Айседора Дункан построила свою «концепцию» танца на переживании этого двойного движения — центростремительного и центробежного одновременно: «Я видела, как источник духовного выражения вливается в телесные каналы, наполняя тело вибрирующим светом — центростремительной силой, отражающей видение духа. Через много месяцев, когда я научилась концентрировать всю мою силу в этом едином Центре, я обнаружила, что отныне, когда я слушала музыку, музыкальные лучи и вибрации устремлялись к этому источнику света во мне — здесь они отражались в Духовном Видении, в зеркале души, а не мозга, и уже исходя из этого видения я могла выражать их в Танце… » (Дункан 1968:72) Если представить себе поведение такого тела в терминах мимесиса, то оно действительно принимает форму среды, которая в момент сжатия как бы транслируется внутрь, и одновременно форму ядра, которую оно передает наружу. Важно, однако, подчеркнуть то, что ядра в той прозрачной форме, которую воображает Валери, по существу нет — здесь нет ничего твердого, отделимого, сочленяю щего. Ядро исчезает в самом процессе передачи вибраций вовне (как тело мертвой Эммы Бовари), который вместе с тем является и сжатием к центру.

Ядро в данном случае имеет значение лишь потому, что оно является физической манифестацией центра — этой геометрической фикции.
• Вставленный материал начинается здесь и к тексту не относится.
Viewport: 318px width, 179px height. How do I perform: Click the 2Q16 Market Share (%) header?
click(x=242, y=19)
Рудольф Арнхейм заметил, что утверждения многих современных танцоров, будто движения их тела должны исходить из центра, в принципе не соответствуют телесной механике: «Обычные волевые акты не требуют участия всего тела. С художественной же точки зрения такая локализация не удовлетворительна. Прежде всего, экспрессия должна вовлекать в себя весь объем представленного» (Арнхейм 1966:263).
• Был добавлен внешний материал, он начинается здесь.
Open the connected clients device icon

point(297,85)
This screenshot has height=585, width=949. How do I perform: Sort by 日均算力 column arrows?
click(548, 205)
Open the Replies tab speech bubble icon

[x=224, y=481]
Центр в такой системе имеет смысл лишь постольку, поскольку он как бы расширяет поле экспрессивного, при этом создавая необходимое пространство для «распространения», для развертывания и манифестации. Вместе с тем центр, хотя и является мнимостью, геометрической фикцией, в такой миметической системе неожиданно приобретает зримость. Когда Эли Фор захотел продемонстрировать, какого рода форма возникает в результате фиксации вибраций (вместо твердых и непроницаемых поверхностей тел), он привел в качестве примера так называемую «стереодинамику цветочных формул»[167]. Эти графы — просто сложные цветочные узоры, возникающие в результате взаимоналожения повторяющихся ритмов. Все эти узоры, как и изображения расходящихся волн, строятся вокруг центра — точки угасания и нейтрализации колебаний. Таким образом, материальное тело, ритмизованное кинематографом и танцем, по мнению Эли Фора, исчезает, являя образ некой геометрической мнимости с ярко выраженным центром, который просто — иллюзия[168].

Характерно, что Дункан описывает свой «центр» как источник света, а возникающий из него танец как «медленное движение к свету». Идеальное женское тело заключает в себе огонь, его же и сжигающий. Идеал женщины для Дункан — это сгорающая женщина. В таких терминах она описывает, например, поразившую ее воображение Берту Бэди, в которой она видела «страстное пламя женщины, готовой быть уничтоженной огнем» (Дункан 1968:81). Такая женщина напоминает гофмановскую саламандру, сгорающую в собственном пламени (подобные фантазии были определены Гастоном Башляром как «комплекс Гофмана»)[169]. То же самое она обнаруживает и в Лои Фуллер: «…она стала жидкой; она стала светом; она стала всеми цветами и пламенем и в конце концов превратилась в волшебные спирали огня, взлетающие к Бесконечности» (Дункан 1968:89).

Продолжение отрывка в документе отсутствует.